Por S.K. La ultraderecha norteamericana parece
haber entrado de lleno en la etapa de la insurrección individual, algo que sus ideólogos
y organizadores predicaron por años. Buena caza, lobos solitarios, fue la
lacónica definición de uno de los peores y más revulsivos racistas de EE.UU., Tom
Metzger, el líder de la Resistencia Aria Blanca. Metzger saludaba así a Buford Furrow
Jr., el patético y desequilibrado supremacista que por las suyas, y sin apoyo de ningún
grupo, se metió en un centro comunal judío de Los Angeles e hirió a balazos a cinco
personas.
Al contrario que a la argentina, a la ultra norteamericana siempre le costó infiltrarse
en el Estado. Si bien instituciones como el FBI y los cientos de departamentos de policía
del país distan de ser progres, cuesta encontrar Ribellis o Chorizos en sus
filas: para bombardear las AMIA de este Primer Mundo, no vale recurrir a malditos
policías. Enfrentados a fuerzas legales que cuentan a los judíos y negros entre
los ciudadanos a proteger, los neonazis desarrollaron una doctrina de guerra contra el
estado individual e hiperfoquista: la célula terrorista ideal es la que cuenta con un
solo miembro, con un guerrero solitario que toma las armas, mata y da el ejemplo. Es el
caso de Furrow, solito con su fusil, y de la bomba de Oklahoma, que cobró 168 muertos y
fue armada y colocada por dos amigos que no respondían a ninguna organización.

|---|

*CONSIGNA*: Cita textualmente el pasaje del texto sobre la ultraderecha norteamericana desde "Al contrario que" hasta "a ninguna organización.".

*DATOS ALMACENADOS*:
|---|

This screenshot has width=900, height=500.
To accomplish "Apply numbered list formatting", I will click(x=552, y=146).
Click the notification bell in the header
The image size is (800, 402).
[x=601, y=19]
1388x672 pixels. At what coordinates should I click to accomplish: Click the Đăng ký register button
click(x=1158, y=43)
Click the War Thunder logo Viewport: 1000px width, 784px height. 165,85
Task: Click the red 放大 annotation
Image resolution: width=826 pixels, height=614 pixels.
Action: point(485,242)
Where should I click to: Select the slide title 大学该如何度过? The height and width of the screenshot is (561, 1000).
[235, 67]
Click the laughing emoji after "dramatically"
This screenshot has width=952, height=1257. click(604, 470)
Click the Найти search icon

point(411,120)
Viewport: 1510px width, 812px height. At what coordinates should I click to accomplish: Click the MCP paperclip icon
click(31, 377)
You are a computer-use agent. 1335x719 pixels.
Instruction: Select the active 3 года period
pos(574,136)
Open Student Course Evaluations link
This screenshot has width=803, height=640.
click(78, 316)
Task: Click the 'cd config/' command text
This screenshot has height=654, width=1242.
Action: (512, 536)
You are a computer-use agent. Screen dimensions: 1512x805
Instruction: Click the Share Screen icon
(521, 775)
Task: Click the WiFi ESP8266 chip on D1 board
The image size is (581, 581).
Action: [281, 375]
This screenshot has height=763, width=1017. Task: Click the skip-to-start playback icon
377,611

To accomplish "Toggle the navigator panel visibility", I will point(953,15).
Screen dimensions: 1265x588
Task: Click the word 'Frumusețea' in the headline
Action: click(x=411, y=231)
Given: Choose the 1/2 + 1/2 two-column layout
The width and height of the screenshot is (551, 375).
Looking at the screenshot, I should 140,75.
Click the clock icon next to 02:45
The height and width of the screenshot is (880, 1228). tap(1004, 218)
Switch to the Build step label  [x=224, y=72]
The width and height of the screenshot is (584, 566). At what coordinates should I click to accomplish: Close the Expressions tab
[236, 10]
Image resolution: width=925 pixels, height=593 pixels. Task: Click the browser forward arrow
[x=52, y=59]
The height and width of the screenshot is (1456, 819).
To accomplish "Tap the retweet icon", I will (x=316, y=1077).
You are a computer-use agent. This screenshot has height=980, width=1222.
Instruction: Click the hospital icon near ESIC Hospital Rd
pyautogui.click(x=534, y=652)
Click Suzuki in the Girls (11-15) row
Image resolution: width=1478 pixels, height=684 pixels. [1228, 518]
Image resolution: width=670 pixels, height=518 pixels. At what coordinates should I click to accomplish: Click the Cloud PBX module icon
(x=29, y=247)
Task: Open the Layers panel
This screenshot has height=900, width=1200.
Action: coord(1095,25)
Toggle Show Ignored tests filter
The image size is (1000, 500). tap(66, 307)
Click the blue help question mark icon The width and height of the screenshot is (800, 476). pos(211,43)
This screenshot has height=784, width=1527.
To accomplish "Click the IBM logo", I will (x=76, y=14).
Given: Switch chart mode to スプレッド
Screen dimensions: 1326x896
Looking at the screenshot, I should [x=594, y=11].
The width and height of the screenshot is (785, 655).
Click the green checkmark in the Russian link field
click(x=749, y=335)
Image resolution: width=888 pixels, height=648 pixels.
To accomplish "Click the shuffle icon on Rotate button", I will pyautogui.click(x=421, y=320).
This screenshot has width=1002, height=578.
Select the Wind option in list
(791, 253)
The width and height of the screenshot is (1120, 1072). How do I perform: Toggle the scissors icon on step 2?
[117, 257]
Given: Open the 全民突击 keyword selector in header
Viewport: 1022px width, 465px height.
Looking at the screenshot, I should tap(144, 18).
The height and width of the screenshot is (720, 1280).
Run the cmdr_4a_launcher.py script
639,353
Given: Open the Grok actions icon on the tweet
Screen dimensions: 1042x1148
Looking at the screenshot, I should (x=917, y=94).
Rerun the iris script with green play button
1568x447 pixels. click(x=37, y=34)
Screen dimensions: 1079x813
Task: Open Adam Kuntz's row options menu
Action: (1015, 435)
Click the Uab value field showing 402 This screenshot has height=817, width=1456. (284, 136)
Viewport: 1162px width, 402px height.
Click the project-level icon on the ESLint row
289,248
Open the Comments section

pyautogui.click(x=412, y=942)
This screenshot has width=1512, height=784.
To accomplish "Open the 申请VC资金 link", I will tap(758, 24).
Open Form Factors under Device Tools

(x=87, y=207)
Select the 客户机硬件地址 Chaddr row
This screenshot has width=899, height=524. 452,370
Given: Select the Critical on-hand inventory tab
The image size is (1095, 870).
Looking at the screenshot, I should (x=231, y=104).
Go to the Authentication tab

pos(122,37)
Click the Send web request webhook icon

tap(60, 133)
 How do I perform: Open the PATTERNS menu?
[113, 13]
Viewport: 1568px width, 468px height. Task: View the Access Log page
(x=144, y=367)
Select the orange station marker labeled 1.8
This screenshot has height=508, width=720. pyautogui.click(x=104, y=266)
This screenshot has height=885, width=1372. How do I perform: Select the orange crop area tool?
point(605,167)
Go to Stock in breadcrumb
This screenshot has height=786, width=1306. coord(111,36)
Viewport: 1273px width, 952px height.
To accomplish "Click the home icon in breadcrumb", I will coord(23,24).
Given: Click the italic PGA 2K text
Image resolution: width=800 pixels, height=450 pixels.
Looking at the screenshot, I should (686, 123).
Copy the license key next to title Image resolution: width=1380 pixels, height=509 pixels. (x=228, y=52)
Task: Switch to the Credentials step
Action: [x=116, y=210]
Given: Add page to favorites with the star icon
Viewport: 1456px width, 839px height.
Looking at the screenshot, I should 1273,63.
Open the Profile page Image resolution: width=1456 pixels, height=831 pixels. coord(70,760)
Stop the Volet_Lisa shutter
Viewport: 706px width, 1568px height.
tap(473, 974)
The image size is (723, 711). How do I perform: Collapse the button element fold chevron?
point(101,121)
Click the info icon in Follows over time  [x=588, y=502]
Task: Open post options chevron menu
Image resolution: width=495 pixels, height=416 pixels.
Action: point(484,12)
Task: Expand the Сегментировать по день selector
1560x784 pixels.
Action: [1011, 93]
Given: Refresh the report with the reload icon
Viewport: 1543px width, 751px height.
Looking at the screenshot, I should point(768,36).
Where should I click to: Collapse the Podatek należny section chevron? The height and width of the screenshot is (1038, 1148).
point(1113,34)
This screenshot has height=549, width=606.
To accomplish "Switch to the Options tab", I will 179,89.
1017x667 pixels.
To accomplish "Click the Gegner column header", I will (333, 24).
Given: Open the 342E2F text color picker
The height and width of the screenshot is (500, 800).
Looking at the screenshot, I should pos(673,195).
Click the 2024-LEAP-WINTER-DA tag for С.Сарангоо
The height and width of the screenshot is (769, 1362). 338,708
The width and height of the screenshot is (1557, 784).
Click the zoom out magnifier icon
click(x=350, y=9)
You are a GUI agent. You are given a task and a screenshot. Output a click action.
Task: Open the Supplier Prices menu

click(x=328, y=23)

|---|

*RESULTADO DEL EJERCICIO*:
Al contrario que a la argentina, a la ultra norteamericana siempre le costó infiltrarse
en el Estado. Si bien instituciones como el FBI y los cientos de departamentos de policía
del país distan de ser progres, cuesta encontrar Ribellis o Chorizos en sus
filas: para bombardear las AMIA de este Primer Mundo, no vale recurrir a malditos
policías. Enfrentados a fuerzas legales que cuentan a los judíos y negros entre
los ciudadanos a proteger, los neonazis desarrollaron una doctrina de guerra contra el
estado individual e hiperfoquista: la célula terrorista ideal es la que cuenta con un
solo miembro, con un guerrero solitario que toma las armas, mata y da el ejemplo. Es el
caso de Furrow, solito con su fusil, y de la bomba de Oklahoma, que cobró 168 muertos y
fue armada y colocada por dos amigos que no respondían a ninguna organización.